Federal judge grills Trump's Justice Department over argument that Jan. 6 pardon covers a separate gun case
Source: NBC News
Feb. 26, 2025, 6:07 PM EST
WASHINGTON — A Justice Department prosecutor struggled in court on Wednesday to articulate the administration's view of the full intention of President Donald Trump's mass pardon of Jan. 6 rioters, as the government argued that Trump's pardon should apply to separate criminal conduct committed by Capitol rioter Dan Wilson in Kentucky in 2023.
U.S. District Judge Dabney L. Friedrich, a Trump appointee, questioned Justice Department attorney Jennifer Leigh Blackwell about the government's shifting position on the application of Trump’s Jan. 6 pardon.
Wilson pleaded guilty in May 2024 to three separate crimes: one charge of conspiracy to impede or injure an officer, for his conduct at the Capitol on Jan. 6, 2021; and two gun charges related to conduct in Kentucky in 2023, when his home was searched as part of the investigation into the Capitol riot.
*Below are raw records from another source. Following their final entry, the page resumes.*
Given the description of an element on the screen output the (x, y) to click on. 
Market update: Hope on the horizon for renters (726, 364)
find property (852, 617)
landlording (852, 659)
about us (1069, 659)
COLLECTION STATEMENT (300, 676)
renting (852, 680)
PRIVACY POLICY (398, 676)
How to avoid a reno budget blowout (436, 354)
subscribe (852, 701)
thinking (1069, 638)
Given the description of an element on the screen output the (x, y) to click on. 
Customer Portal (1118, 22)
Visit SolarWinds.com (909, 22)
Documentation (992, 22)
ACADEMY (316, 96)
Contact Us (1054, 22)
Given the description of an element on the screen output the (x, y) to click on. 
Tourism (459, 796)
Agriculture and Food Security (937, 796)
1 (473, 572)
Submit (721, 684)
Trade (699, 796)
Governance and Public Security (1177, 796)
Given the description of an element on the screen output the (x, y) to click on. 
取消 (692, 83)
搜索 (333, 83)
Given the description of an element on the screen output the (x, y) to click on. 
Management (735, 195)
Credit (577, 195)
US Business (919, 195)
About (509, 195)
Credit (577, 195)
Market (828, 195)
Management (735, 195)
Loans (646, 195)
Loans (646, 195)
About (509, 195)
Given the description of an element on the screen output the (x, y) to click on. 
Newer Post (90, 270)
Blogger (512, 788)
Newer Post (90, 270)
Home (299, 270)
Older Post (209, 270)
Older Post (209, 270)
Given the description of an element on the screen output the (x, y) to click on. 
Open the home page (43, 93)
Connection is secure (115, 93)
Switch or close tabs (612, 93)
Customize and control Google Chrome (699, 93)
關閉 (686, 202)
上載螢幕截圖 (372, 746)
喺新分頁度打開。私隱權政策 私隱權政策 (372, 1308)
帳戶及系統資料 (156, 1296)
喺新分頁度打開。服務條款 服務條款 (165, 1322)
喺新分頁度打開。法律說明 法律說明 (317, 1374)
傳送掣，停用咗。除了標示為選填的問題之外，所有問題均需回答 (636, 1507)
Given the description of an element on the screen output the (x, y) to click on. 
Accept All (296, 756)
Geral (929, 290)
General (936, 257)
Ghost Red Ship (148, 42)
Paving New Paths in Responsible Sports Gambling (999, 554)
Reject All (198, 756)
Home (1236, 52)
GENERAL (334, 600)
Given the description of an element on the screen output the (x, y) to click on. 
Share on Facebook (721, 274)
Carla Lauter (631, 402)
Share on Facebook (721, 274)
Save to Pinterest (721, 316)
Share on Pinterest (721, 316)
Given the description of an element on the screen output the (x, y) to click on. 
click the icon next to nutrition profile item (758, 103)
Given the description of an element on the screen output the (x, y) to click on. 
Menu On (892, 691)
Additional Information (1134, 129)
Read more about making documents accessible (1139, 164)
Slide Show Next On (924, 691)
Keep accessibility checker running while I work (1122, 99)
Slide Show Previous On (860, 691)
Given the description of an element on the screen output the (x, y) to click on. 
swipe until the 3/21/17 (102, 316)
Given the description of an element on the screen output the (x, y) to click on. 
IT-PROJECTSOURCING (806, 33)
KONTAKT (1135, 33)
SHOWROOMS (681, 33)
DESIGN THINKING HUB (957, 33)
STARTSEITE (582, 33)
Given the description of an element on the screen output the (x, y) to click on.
Trump pardoned Wilson, along with more than 1,500 other Jan. 6 defendants, for the crimes they committed or were accused of during the Capitol riot. Wilson was then freed from prison — but the government told the court early this month that Wilson was "erroneously released," and Wilson had been ordered to return to Bureau of Prisons custody to finish serving out his sentence on the gun charges. The "plain language" of Trump's pardon, the government told the court, makes clear it "does not extend to those convictions."